--- EXCERPT TO READ ---

2007-11-02 Thread Magnus Hagander
Henry B. Hotz wrote:
 
 On Nov 1, 2007, at 1:40 PM, Magnus Hagander wrote:
 
 Henry B. Hotz wrote:
 Thank you very much.  This helps, but I'm still evaluating how much.

 I *can* point at one problem though:  you do a strchr(gbuf.value, '@')
 and then error out if there isn't a Kerberos realm there.  In fact that
 is exactly the default username of at least one of the GSSAPI
 implementations I've tested if the realm is the same as the local
 default realm.

 Eh, so how do we then determine the difference between local realm and
 no realm given?
 
 Well, what I've seen is:  no realm given if and only if the default
 local realm matches the realm for the GSSAPI username.  I don't think
 that's guaranteed.

Irrk. Very much irrk.


 I'm not entirely sure what the intended semantics of krb_match_realm
 are, but if you're trying to match the GSSAPI-authenticated name against
 value_of(PGUSER)@value_of(krb_match_realm) then you need to construct
 that string, gss_import_name() it, and then gss_compare_name() the
 imported name with the authenticated name that GSSAPI already gave you.
 I know the API overhead of doing that is a PITA, but that's what's going
 to work.

 Why?
 
 Because if we're using the GSSAPI then we need to use the properties
 defined by the GSSAPI, and not depend on observed behavior of specific
 implementations of specific mechanisms.  Otherwise things will be
 non-portable or unreliable in ways that may be non-obvious.

--- SUPPLIED INFORMATION ---
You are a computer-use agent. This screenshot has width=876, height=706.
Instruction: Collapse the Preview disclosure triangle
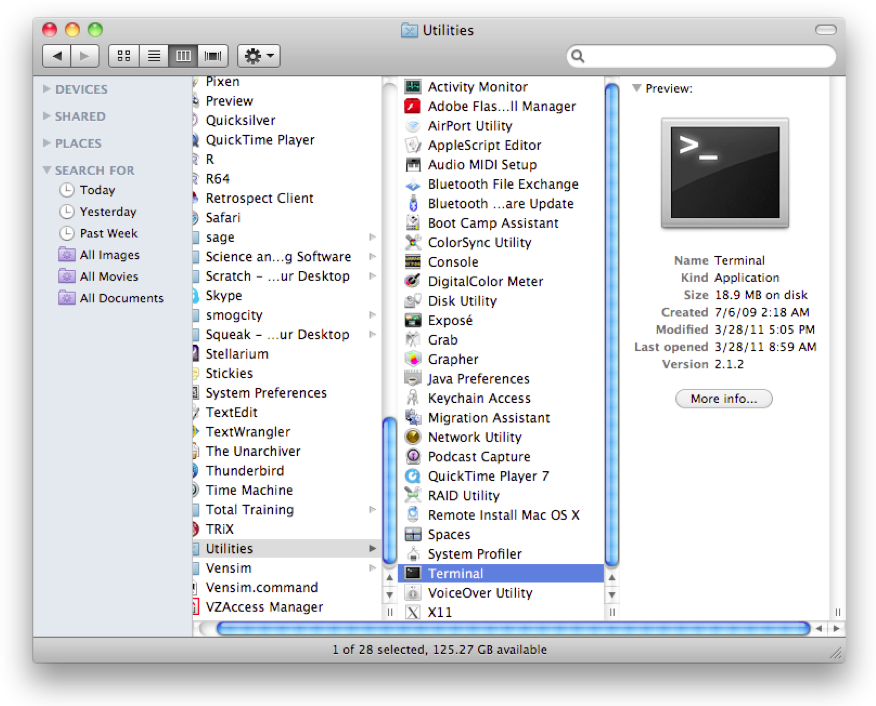[x=637, y=89]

--- WHAT TO DO ---
1) Answer these from the GSSAPI thread, one line each:
(a) What character does the strchr call search for in gbuf.value?
(b) Which two GSSAPI functions are named for importing the constructed string and comparing it with the authenticated name?
(c) According to what has been seen, when is no realm given?
2) Translate this sentence from the GSSAPI thread into Spanish: "Because if we're using the GSSAPI then we need to use the properties defined by the GSSAPI, and not depend on observed behavior of specific implementations of specific mechanisms."
3) Print the part of the GSSAPI thread starting with "I'm not entirely" and going on through "may be non-obvious.".

--- FULL ANSWERS ---
1)
(a) The '@' character.
(b) gss_import_name() and gss_compare_name().
(c) If and only if the default local realm matches the realm for the GSSAPI username.

2) Porque, si estamos usando la GSSAPI, entonces tenemos que usar las propiedades definidas por la GSSAPI y no depender del comportamiento observado de implementaciones específicas de mecanismos específicos.

3)
I'm not entirely sure what the intended semantics of krb_match_realm
 are, but if you're trying to match the GSSAPI-authenticated name against
 value_of(PGUSER)@value_of(krb_match_realm) then you need to construct
 that string, gss_import_name() it, and then gss_compare_name() the
 imported name with the authenticated name that GSSAPI already gave you.
 I know the API overhead of doing that is a PITA, but that's what's going
 to work.

 Why?
 
 Because if we're using the GSSAPI then we need to use the properties
 defined by the GSSAPI, and not depend on observed behavior of specific
 implementations of specific mechanisms.  Otherwise things will be
 non-portable or unreliable in ways that may be non-obvious.